Malaysia: Airbnb is seeking an agreement with Malaysia Productivity Corp (MPC) and the Ministry of Tourism, Arts and Culture over limits on short-term rentals in the country.
A statement from the company last year said that caps would hinder the growth of short-term accommodation in the country.
Currently, restrictions exist on the platform for stays between 90 and 180 days. Airbnb hopes that these new meetings can express how caps and additional red tape affect hosts and interfere with growth in the Malaysian economy.
Mike Orgill, Airbnb Asia-Pacific director of public policy, said to TheEdgeMarket: “As we talk with MPC, one of the things we want to make sure is we get those settings right for industry players. When we look at the MPC guidelines overall, it looks supportive of what has been put in place, especially for seniors and the B40 (bottom 40 income group) community to continue to participate.
“But there are elements in it that we would continue to work with industry players and the government to ensure that the regulatory settings are appropriate as they roll them out.”

################

Please print the full article on Airbnb and Malaysia's short-term rental limits word for word.

################

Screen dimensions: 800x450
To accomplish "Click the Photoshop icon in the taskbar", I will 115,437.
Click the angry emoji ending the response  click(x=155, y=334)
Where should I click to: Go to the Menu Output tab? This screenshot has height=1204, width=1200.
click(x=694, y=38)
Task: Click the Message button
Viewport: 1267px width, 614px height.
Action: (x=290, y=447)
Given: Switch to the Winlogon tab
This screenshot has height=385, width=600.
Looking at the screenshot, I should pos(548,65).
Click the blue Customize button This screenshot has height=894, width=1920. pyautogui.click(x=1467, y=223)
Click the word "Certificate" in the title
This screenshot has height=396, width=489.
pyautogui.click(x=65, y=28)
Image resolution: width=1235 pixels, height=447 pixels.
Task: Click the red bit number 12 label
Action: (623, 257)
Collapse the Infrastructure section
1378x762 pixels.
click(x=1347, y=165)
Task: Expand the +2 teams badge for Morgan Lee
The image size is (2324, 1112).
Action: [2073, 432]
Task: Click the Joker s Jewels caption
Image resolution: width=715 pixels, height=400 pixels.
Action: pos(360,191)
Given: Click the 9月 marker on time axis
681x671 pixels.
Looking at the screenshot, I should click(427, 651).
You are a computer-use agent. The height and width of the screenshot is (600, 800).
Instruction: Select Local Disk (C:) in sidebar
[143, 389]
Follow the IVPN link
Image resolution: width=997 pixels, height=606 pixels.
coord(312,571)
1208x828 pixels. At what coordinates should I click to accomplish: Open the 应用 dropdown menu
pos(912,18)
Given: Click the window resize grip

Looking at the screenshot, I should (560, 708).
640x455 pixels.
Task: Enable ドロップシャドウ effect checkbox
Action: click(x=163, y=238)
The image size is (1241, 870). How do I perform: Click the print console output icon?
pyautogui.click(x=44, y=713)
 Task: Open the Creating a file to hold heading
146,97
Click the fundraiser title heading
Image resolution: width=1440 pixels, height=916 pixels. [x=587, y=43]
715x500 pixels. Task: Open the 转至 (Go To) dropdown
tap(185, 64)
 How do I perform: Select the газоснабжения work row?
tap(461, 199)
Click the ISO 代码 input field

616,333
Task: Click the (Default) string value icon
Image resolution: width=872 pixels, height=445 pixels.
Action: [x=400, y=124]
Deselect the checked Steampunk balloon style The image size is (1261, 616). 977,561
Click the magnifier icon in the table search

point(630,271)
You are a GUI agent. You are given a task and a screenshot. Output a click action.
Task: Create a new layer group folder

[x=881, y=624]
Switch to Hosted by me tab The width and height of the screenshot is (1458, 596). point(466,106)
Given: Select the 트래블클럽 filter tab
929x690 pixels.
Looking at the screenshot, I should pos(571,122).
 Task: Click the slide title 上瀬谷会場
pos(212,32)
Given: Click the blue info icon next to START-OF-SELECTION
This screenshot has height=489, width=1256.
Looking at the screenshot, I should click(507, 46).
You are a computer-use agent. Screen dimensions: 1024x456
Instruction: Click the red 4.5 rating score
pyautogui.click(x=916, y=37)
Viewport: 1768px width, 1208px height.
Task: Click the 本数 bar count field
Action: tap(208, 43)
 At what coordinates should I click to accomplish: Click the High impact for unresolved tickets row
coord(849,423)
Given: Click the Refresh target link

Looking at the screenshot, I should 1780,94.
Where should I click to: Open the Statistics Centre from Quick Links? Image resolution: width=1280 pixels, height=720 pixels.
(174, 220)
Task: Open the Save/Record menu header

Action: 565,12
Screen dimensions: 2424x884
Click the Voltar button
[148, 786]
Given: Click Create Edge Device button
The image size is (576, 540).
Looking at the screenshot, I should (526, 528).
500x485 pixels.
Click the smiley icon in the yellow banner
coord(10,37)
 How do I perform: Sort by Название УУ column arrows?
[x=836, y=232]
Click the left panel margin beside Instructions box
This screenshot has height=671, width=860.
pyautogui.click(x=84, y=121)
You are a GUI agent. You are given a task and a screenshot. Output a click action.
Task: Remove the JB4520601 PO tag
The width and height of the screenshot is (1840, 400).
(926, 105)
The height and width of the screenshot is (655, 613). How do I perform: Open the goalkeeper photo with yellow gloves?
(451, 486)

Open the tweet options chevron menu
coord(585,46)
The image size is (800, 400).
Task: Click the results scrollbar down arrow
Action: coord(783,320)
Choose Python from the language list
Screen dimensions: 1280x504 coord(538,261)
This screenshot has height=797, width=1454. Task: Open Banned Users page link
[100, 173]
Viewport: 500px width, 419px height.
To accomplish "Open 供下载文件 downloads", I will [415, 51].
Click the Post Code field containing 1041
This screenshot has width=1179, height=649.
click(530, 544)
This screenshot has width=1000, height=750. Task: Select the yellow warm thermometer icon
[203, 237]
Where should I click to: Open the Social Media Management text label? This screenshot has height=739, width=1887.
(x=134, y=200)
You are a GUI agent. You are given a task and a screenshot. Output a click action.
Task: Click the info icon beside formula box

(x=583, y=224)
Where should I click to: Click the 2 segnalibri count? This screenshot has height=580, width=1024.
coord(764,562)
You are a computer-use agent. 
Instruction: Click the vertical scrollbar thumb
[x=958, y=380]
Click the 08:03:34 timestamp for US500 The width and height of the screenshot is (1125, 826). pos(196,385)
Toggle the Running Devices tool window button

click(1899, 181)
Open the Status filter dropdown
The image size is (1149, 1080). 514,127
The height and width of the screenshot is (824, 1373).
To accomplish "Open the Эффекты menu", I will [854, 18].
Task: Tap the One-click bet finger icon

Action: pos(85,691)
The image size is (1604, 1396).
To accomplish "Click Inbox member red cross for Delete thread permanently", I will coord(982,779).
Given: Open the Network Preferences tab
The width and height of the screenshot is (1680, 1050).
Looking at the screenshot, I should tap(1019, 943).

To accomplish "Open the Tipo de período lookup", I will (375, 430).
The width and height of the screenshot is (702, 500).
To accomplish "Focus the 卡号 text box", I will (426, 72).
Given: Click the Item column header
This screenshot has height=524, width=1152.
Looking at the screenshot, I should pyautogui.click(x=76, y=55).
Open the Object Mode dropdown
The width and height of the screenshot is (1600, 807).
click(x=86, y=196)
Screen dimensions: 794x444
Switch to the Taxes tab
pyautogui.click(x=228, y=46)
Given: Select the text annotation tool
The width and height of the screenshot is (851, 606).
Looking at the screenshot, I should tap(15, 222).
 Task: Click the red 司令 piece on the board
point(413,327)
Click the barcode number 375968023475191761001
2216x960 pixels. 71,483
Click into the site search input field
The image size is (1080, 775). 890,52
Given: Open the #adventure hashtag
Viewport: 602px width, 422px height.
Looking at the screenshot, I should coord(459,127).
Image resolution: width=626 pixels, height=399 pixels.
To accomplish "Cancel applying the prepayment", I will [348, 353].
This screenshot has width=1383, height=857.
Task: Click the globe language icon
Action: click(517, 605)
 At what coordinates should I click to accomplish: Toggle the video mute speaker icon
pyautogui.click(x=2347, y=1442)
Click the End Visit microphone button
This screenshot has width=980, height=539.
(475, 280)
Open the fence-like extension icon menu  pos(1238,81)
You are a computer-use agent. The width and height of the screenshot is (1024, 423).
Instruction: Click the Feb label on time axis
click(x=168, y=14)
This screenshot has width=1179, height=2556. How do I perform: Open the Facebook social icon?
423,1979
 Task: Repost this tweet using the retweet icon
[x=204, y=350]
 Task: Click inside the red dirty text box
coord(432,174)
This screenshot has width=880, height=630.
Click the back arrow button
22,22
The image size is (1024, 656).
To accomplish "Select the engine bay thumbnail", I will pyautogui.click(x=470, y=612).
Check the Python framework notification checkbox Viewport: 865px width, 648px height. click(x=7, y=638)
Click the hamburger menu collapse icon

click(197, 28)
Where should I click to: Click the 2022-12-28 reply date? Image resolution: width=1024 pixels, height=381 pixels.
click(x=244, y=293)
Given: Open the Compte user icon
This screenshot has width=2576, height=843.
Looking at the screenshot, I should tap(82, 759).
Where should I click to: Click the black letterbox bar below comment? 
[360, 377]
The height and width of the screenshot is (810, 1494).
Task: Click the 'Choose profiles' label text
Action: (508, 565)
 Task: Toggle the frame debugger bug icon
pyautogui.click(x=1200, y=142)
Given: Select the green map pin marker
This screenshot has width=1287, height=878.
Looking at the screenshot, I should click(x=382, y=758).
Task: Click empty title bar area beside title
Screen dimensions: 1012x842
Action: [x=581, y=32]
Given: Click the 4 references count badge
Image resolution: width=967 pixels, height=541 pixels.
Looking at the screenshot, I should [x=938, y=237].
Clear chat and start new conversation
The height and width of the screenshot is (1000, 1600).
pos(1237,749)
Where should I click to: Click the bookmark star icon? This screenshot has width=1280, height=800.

################

→ **WRITTEN REPLY**
Malaysia: Airbnb is seeking an agreement with Malaysia Productivity Corp (MPC) and the Ministry of Tourism, Arts and Culture over limits on short-term rentals in the country.
A statement from the company last year said that caps would hinder the growth of short-term accommodation in the country.
Currently, restrictions exist on the platform for stays between 90 and 180 days. Airbnb hopes that these new meetings can express how caps and additional red tape affect hosts and interfere with growth in the Malaysian economy.
Mike Orgill, Airbnb Asia-Pacific director of public policy, said to TheEdgeMarket: “As we talk with MPC, one of the things we want to make sure is we get those settings right for industry players. When we look at the MPC guidelines overall, it looks supportive of what has been put in place, especially for seniors and the B40 (bottom 40 income group) community to continue to participate.
“But there are elements in it that we would continue to work with industry players and the government to ensure that the regulatory settings are appropriate as they roll them out.”